■ Task prompt ■
Among the entries below, find the lines that hold the word "This" and report them.

○ ○ ○ ○ ○ ○ ○

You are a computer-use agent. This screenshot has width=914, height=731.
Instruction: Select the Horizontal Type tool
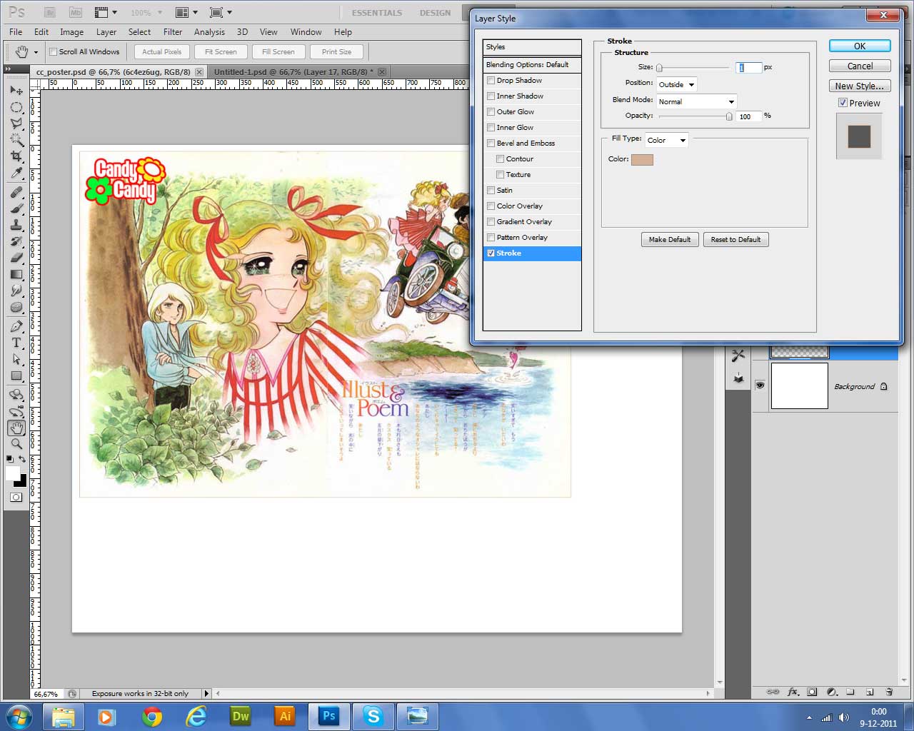(16, 343)
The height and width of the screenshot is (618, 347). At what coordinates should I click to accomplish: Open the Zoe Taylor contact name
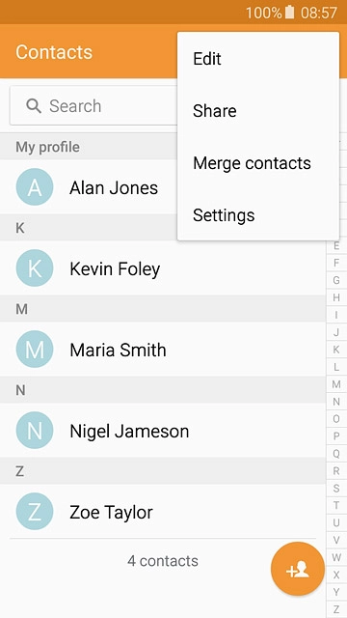112,513
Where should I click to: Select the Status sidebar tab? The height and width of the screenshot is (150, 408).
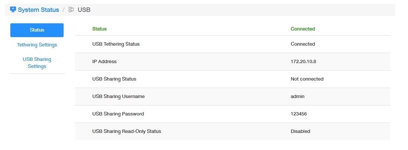[x=37, y=30]
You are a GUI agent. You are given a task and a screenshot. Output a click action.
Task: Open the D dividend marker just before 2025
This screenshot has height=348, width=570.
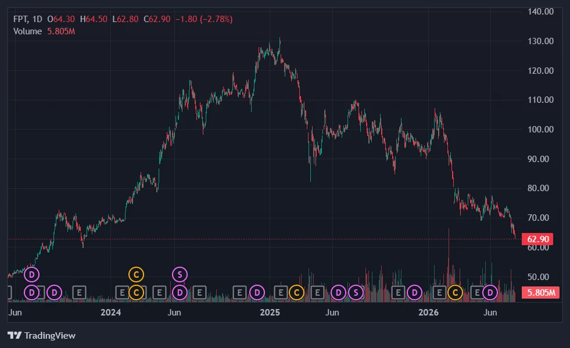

○ ○ ○ ○ ○ ○ ○

■ Exercise answer ■
You are a computer-use agent. This screenshot has width=914, height=731.
This screenshot has height=348, width=570.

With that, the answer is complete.